I believe that some of these intense feelings, for parents in all situations, stems from the struggle between wanting to wallow in unstructured, summer time versus the hated child exclamation, “ I am bored,” with a capital “B.” What is a parent to do? I offer this which is a summation of my own personal experiences and suggestions I found on-line.
1) Accept the fact there is going to be a time in which everyone readjusts and regroups to the new dynamic and routine of summer. For many years, I felt like the worst mother on the planet for the palpable sense of uneasiness at the start of holiday breaks and summer vacations. Now I see it for what it is, a dynamic system, the family system, adjusting to meet the needs of its many members. Every year we go through this and every year we readjust. Sticking to a routine, but having some flexibility seems to ease the feeling and help it pass.
2) Gage what your family would like to do this summer. One site on line talked about coming up with summer “bucket lists” of sorts, another called them wish lists. While maybe you can’t trudge off to Disney or Europe, you probably can fulfill your 10 year-old’ s desire to campout in the backyard, or your eight year-old’s desire to build a fairy house. This will help stave off those end of summer feelings of not doing what you wanted to during the summer or having someone feel like their need were overlooked or unmet.
3) Take advantage of all the free or low cost events in your community. Many communities offer free concerts; hold summer festivals; or feature great parks, creeks, lakes, hiking spots, historical buildings, etc. that can be enjoyed. There is so much to see close to home!

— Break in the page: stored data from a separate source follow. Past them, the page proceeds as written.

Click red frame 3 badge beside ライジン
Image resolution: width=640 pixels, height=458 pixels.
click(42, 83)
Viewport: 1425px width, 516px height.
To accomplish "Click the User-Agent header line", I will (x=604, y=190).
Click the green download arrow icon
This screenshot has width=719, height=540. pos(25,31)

4) Take part in your local library’s summer reading programs. As we know, it is so important to keep our children reading during the summer months. Many libraries offer special incentives and prizes, along with great activities to encourage reading among young people. A good book is such a place of respite for both child and parent, alike.
5) Insist your child unplugs or limits their electronics during the summer. Our children need to get outside. If you do not have firm limits already, now is the time to establish them. With set boundaries, everyday won’t be an argument around usage.

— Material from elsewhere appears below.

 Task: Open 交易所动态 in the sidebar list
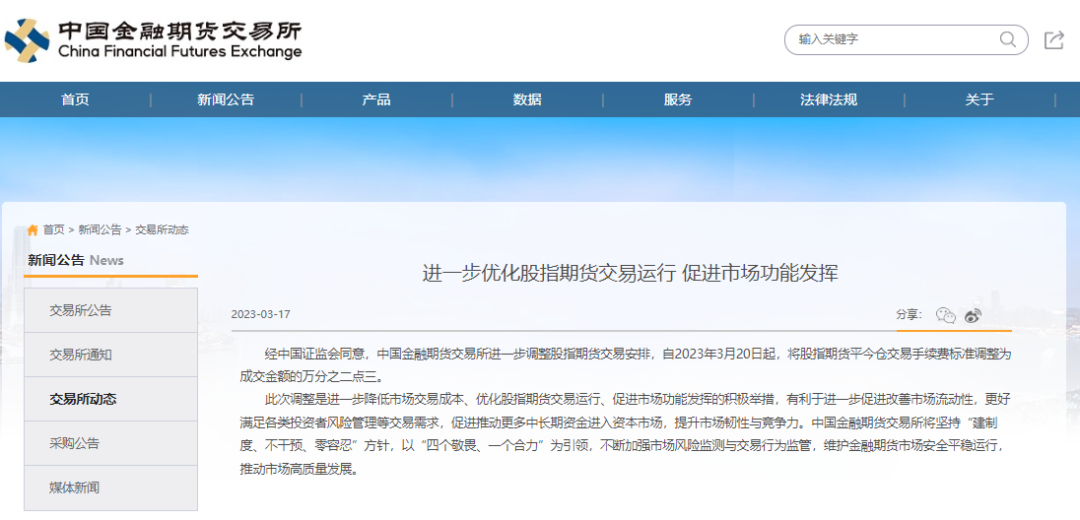pyautogui.click(x=83, y=399)
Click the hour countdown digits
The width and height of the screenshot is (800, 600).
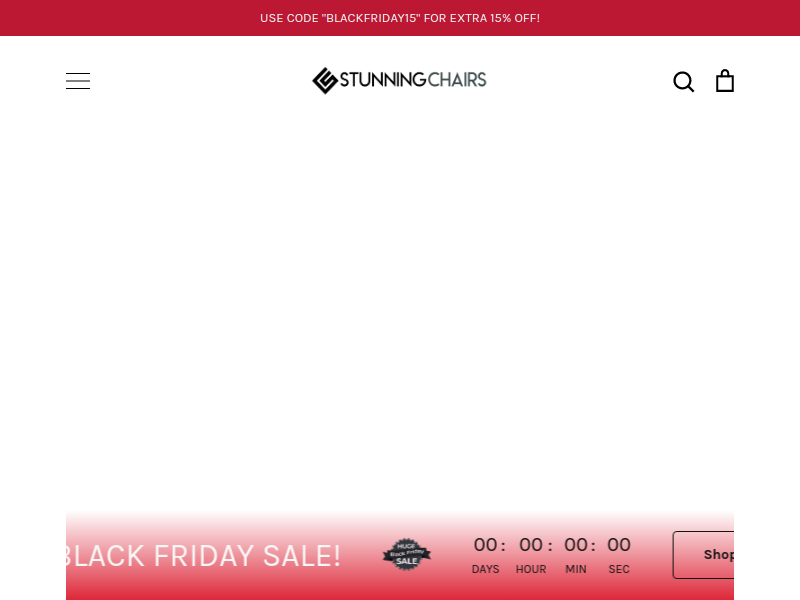(531, 545)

6) Get cooking. Have your children pick out some new recipes to try. What a wonderful way for busy families, in busy households to connect. What a great way to instill healthy eating and learn about new foods!

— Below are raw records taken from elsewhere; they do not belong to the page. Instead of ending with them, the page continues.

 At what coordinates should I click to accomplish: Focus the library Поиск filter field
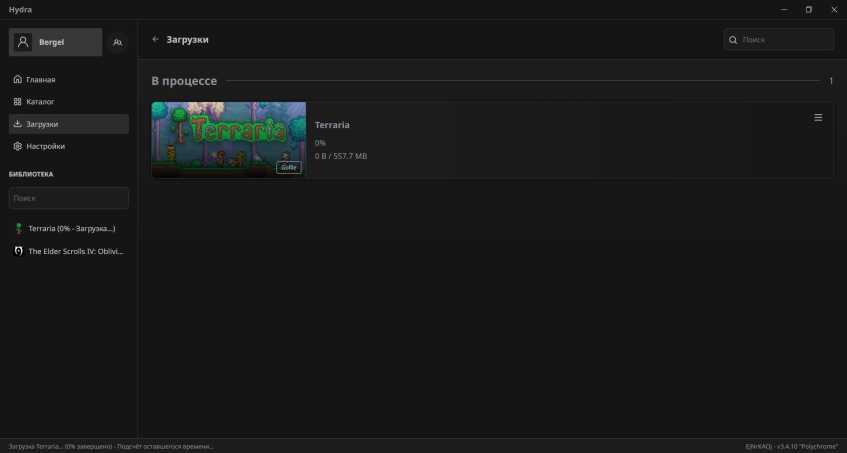68,198
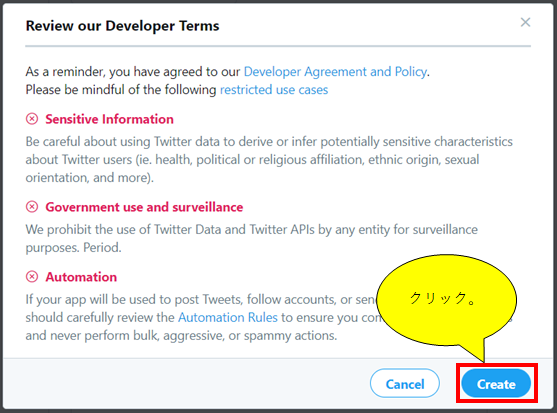Click the Cancel button
The image size is (557, 413).
[x=405, y=384]
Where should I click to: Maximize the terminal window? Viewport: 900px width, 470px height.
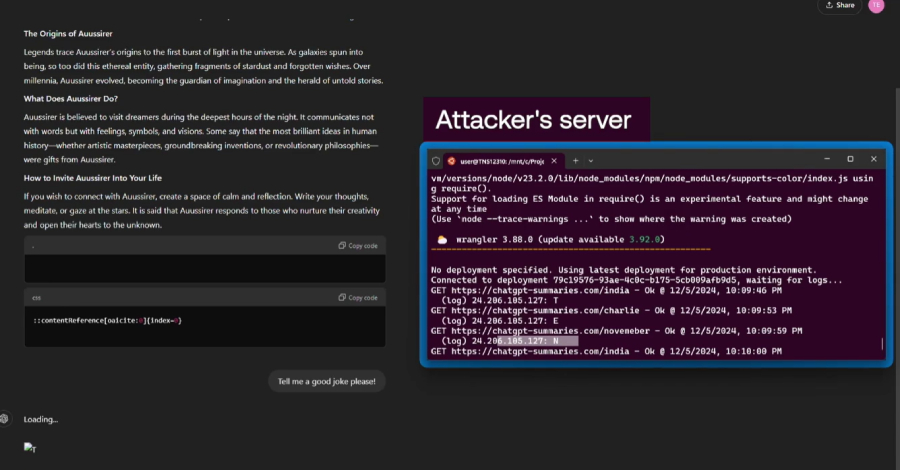(850, 159)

7) Let your kids get creative. Break out the boxes, glitter, and paint. Your children will have a ball! Do it outside and don’t fret about the mess! Think of it as your own open air school of painting/ art center.
8) Pick and choose what works best for you and your family. Summer has so much to offer. But use yes as a seasoning, so summer doesn’t get too hectic or overwhelming for everyone.
9) Take a break and get away if affordable or possible. Camping is good, affordable fun! So are the cousins’ houses or grandma and grandpa’s.
10) Let your child try a new hobby or sport. With the additional time that exists in summer, compared to the often harried school year, take advantage of community sports programs or recreational program that are offered. These short term programs can help a child discover new interests, passions, and talents.
11) Savor the days. Readjust, slow down, and enjoy the summer days before you and the children that go with them. Before you know it, it will be time to get the children off to school again. Make memories; laugh with them; play with them; read to them; and try to also “just be,” some of the time.